Indonesia bergabung dengan Tiongkok untuk menjadi tuan rumah pusat produksi vaksin lokal, sementara mitra Pfizer, BioNTech, akan membangun fasilitas pembuatan vaksin Covid-19 di Singapura pada tahun 2023.

“Sumbangan amal berupa vaksin cadangan sangat bagus. Namun negara-negara menuntut hak tersebut dan sangat membutuhkan pengetahuan untuk membuat vaksin sendiri. Bantuan saja tidak cukup,” kata Lawrence Gostin, profesor hukum kesehatan global di Universitas Georgetown, melalui Twitter, menyerukan keringanan hak kekayaan intelektual dan transfer teknologi untuk memberdayakan negara-negara berpenghasilan rendah dan menengah.

Dr Youde berkata: “Namun, bagaimana kisah geopolitik akan terjadi lebih dari sekedar vaksin; hal ini juga akan bergantung pada upaya untuk mengubah hak kekayaan intelektual atas vaksin, reformasi sistem kesehatan global, dan pendanaan yang berkelanjutan di masa depan.”

Kedua negara adidaya tersebut mendukung penghapusan perlindungan hak kekayaan intelektual atas vaksin Covid-19 – namun pelepasan hak paten saja tidak akan cukup untuk meningkatkan produksi dan pasokan vaksin baik secara global maupun di Asia Tenggara, kata Sumpah.

Ada tantangan tambahan dalam mengamankan bahan mentah yang langka dan kemampuan teknologi yang diperlukan untuk memproduksi vaksin mRNA yang kompleks, katanya.

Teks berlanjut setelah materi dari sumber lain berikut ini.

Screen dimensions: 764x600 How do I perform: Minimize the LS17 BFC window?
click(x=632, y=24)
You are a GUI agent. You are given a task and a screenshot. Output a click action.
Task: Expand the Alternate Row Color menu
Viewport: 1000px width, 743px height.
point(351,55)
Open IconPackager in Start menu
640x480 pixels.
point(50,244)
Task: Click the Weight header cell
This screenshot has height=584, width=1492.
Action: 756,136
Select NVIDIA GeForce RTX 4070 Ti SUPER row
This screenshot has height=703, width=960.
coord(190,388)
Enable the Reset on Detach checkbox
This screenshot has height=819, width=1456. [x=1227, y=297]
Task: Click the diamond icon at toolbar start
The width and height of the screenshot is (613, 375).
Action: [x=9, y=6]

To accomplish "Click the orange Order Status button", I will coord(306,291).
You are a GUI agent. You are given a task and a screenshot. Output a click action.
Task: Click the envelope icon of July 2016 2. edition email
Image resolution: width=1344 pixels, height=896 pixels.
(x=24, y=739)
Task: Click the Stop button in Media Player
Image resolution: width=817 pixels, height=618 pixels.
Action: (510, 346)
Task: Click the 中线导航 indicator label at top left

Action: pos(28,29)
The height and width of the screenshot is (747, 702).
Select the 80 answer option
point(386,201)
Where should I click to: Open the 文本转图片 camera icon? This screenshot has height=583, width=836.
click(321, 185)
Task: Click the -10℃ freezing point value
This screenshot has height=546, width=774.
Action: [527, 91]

“Saat ini, sebagian besar perusahaan obat lokal di Asia Tenggara memproduksi obat generik yang tidak terlalu sulit untuk diproduksi, meskipun baru-baru ini ada upaya pemerintah untuk mendorong inovasi dan produksi obat yang lebih kompleks. Hal ini menyoroti perlunya transfer teknologi terjadi bersamaan dengan akses paten,” katanya.

Apakah AS – yang menghadapi lobi kuat dari perusahaan obatnya – akan mendorong transfer teknologi ke produsen di luar negeri masih harus dilihat, tambahnya.

Dr. Youde mengatakan Washington kemungkinan besar tidak akan melakukan hal tersebut, meskipun mungkin akan berubah pikiran jika Tiongkok mengambil langkah lebih aktif untuk mendorong perubahan jangka panjang ini. “Namun secara umum, saya skeptis bahwa AS, Tiongkok, atau negara-negara Eropa akan secara aktif berupaya melakukan perubahan besar-besaran terhadap sistem ini – meskipun saya ingin jika terbukti salah, karena mengubah sistem ini dapat memberikan manfaat yang lebih baik bagi persiapan komunitas global. untuk merespons pandemi berikutnya,” katanya.

Meskipun pengiriman vaksin dari Amerika dan Tiongkok dihargai, dan persaingan mereka dalam memasok vaksin merupakan dorongan yang bermanfaat, Tiongkok mengambil langkah-langkah untuk membantu lebih banyak negara memproduksi vaksin mereka sendiri yang benar-benar akan membawa perubahan besar bagi Asia Tenggara dan dunia.